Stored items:
____________________

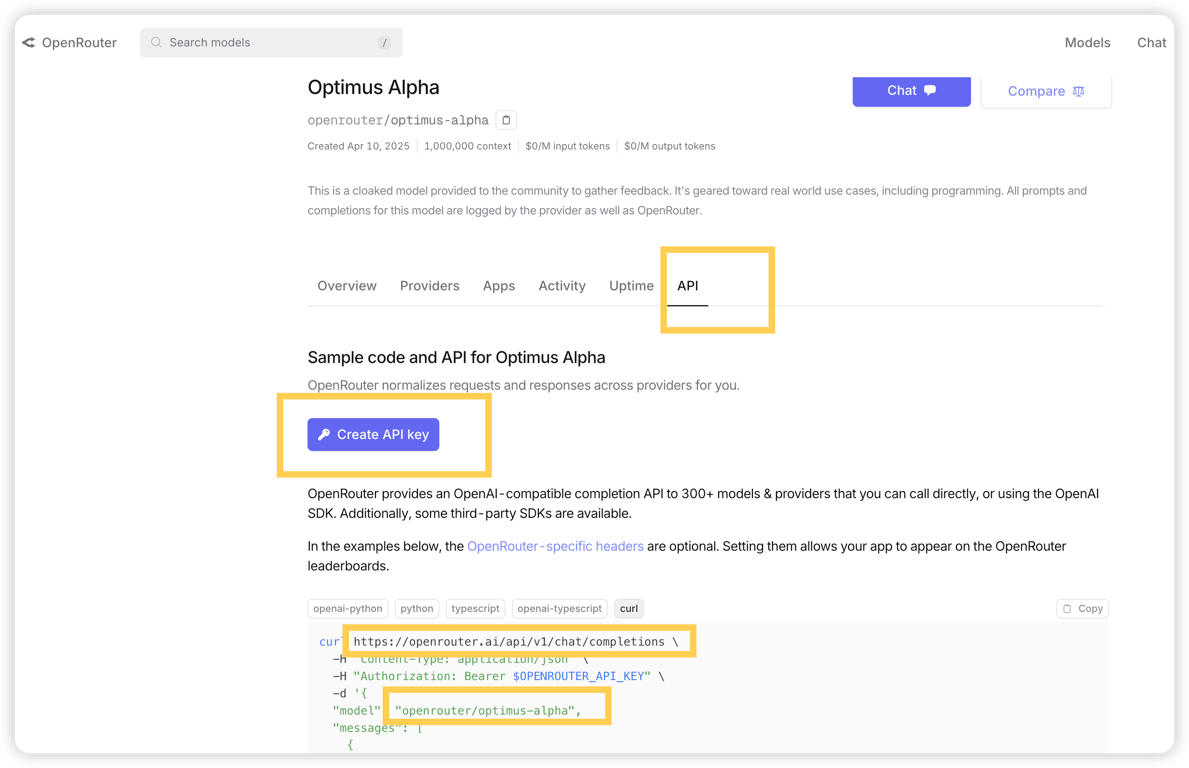This screenshot has width=1189, height=768.
Task: Click the key icon on Create API key
Action: point(324,435)
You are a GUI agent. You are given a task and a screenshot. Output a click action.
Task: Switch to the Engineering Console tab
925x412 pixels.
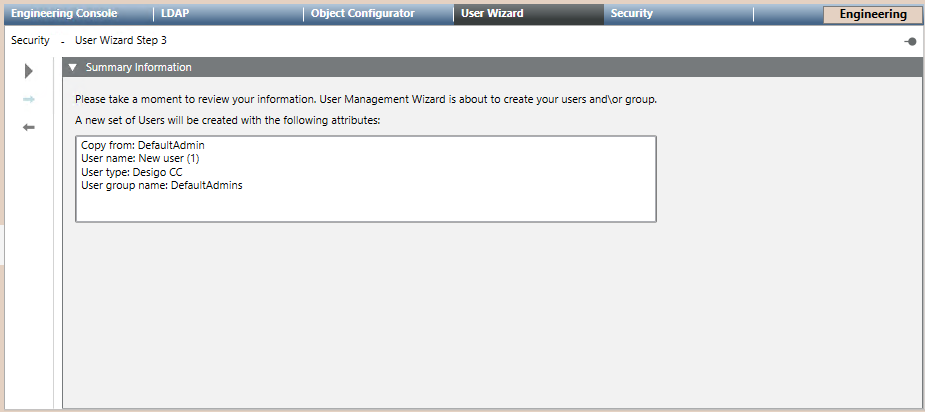point(64,14)
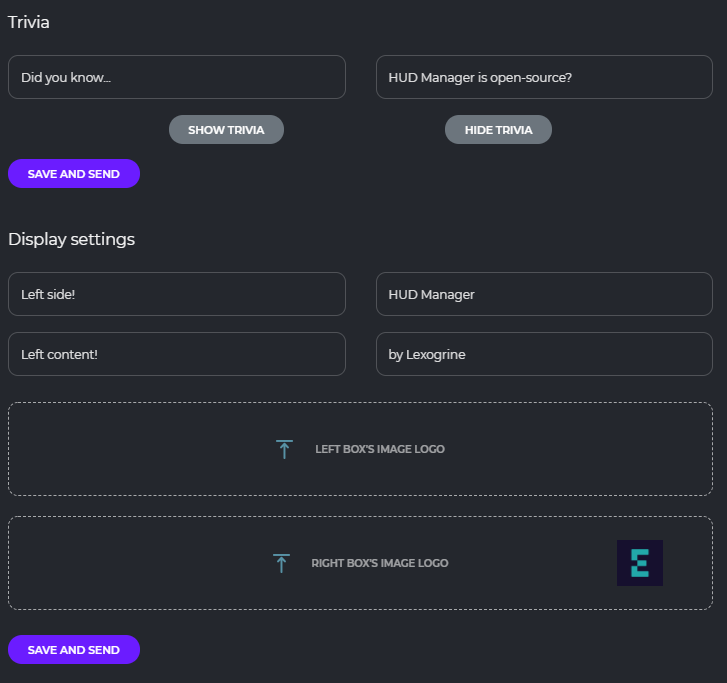Click the Trivia section heading

pos(29,22)
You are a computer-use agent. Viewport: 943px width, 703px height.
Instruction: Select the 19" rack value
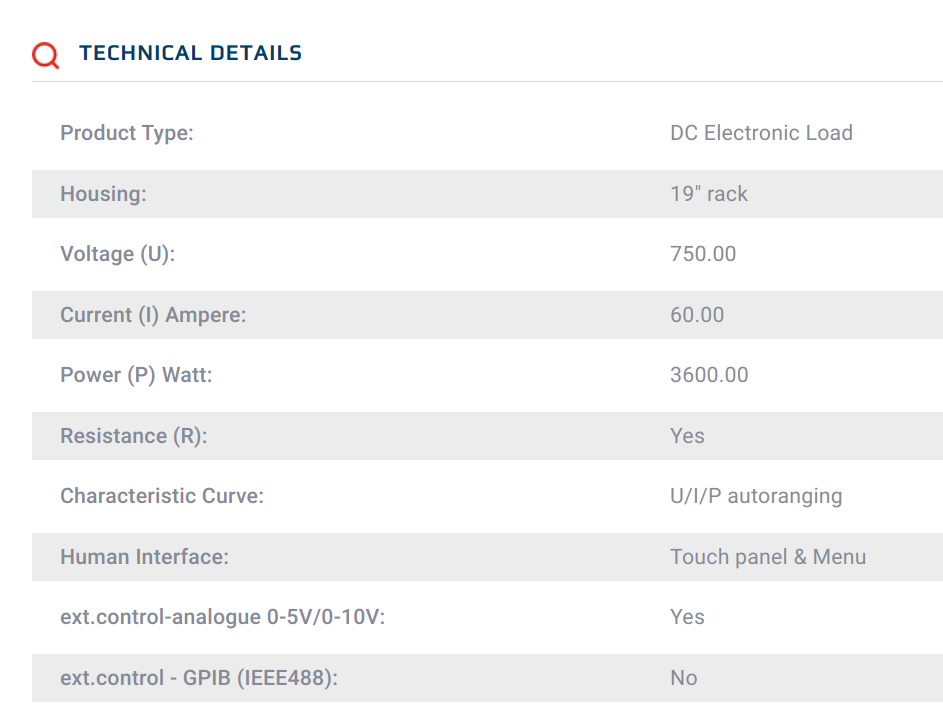coord(709,194)
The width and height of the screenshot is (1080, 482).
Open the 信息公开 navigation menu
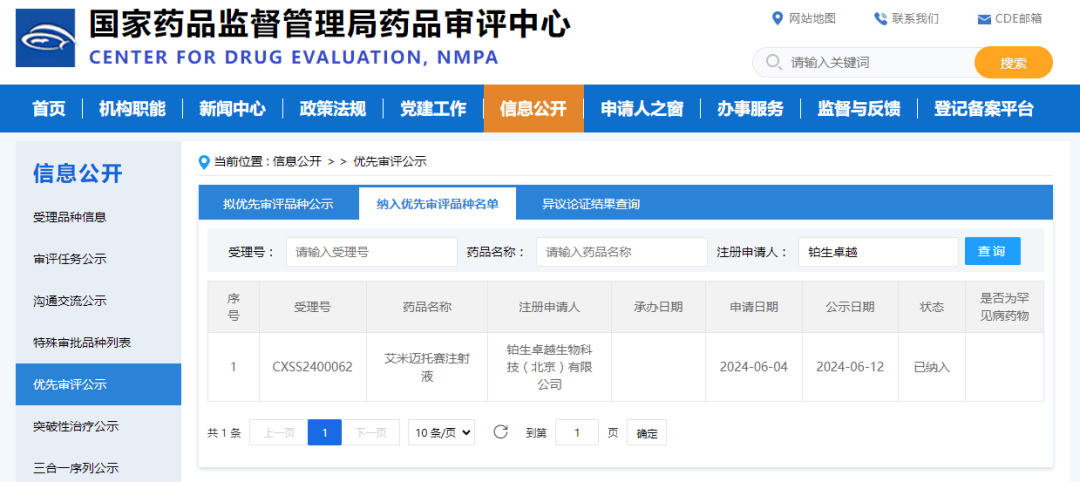[533, 109]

____________________

▶ [WHAT YOU NEED TO DO]: Your reply should hold nothing but the lines above, from the one containing "Task: Switch to the Engineering Console tab" to the one containing "The width and", reproduced exactly minus the pictures.

▶ [RESPONSE TO THIS EXERCISE]:
Task: Switch to the Engineering Console tab
925x412 pixels.
point(64,14)
Click the Trivia section heading

pos(29,22)
You are a computer-use agent. Viewport: 943px width, 703px height.
Instruction: Select the 19" rack value
coord(709,194)
The width and height of the screenshot is (1080, 482).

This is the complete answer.